(Exercise aim)
Report how many lines of the listing include the word "Pause"; nothing else should be written.

(Exercise materials)

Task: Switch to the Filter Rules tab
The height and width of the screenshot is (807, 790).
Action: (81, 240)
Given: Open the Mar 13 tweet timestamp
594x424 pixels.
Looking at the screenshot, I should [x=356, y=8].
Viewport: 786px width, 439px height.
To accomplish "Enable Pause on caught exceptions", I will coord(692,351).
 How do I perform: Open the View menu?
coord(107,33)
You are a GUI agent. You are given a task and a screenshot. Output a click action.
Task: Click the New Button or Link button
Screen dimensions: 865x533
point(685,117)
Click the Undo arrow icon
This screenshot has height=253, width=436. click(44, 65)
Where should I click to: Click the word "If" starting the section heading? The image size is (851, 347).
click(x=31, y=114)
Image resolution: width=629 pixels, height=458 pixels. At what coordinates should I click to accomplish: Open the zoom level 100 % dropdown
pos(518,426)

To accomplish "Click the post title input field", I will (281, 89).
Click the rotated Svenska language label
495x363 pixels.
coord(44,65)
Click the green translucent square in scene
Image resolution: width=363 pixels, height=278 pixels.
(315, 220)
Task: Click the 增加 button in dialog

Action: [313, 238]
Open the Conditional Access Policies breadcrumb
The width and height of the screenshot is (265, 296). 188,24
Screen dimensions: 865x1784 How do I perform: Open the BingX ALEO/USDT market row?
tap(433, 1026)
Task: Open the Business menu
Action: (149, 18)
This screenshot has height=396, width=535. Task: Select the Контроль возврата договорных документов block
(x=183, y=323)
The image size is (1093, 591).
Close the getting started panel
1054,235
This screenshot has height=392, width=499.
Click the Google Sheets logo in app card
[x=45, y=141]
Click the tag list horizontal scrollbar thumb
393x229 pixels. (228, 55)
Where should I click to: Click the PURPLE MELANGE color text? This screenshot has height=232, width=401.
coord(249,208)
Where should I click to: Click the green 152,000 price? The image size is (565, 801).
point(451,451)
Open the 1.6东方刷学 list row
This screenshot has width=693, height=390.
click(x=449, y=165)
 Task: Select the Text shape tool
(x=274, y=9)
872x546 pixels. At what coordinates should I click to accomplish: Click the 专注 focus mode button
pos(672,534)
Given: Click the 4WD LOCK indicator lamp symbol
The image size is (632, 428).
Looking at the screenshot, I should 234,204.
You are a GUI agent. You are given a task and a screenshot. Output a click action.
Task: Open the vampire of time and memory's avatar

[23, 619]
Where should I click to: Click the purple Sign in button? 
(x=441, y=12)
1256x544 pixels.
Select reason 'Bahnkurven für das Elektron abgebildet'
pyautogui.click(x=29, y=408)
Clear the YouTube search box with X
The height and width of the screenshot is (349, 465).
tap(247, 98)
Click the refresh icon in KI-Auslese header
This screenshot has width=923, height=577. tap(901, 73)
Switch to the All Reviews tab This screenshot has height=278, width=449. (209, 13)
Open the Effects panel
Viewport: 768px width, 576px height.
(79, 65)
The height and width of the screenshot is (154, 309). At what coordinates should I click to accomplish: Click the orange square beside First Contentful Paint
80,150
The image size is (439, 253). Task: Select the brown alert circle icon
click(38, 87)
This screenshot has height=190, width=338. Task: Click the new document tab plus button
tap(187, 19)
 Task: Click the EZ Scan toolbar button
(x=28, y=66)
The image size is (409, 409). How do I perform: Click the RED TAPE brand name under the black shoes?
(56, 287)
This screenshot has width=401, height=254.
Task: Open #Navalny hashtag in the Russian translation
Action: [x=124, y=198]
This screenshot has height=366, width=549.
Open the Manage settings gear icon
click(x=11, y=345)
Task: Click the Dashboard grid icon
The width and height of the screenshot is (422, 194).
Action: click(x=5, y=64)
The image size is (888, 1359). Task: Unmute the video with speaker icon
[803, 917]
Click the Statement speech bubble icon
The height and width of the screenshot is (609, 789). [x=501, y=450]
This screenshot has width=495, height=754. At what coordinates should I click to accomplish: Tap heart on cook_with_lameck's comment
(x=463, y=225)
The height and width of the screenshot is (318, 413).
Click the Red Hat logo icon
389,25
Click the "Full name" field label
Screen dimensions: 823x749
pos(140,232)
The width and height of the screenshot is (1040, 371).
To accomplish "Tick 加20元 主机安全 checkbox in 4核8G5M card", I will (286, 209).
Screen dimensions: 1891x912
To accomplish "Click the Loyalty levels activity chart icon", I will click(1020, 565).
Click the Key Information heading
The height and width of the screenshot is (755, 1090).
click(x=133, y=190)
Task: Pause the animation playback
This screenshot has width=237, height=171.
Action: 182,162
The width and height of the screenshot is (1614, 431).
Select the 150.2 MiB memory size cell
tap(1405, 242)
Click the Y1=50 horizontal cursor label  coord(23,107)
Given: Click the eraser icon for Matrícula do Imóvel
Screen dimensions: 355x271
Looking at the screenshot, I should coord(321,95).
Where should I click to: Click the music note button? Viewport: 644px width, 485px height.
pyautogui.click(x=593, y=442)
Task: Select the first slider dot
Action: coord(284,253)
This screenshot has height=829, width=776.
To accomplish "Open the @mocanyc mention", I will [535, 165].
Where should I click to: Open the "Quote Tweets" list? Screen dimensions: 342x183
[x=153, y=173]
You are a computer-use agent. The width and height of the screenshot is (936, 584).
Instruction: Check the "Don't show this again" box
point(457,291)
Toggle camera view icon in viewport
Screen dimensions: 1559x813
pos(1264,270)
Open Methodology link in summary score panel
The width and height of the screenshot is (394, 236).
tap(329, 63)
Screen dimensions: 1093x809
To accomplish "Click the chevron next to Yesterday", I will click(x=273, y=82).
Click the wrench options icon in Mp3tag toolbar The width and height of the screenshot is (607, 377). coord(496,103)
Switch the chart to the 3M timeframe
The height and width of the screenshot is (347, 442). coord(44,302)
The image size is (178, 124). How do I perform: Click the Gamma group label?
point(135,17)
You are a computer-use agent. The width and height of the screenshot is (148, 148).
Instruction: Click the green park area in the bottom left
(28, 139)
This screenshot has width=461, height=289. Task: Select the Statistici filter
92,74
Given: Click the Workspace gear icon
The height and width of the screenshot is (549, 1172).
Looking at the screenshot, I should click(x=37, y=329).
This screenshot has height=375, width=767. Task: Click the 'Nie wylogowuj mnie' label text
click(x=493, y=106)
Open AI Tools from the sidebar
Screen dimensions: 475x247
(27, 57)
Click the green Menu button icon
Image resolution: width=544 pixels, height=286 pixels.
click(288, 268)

(Exercise result)
2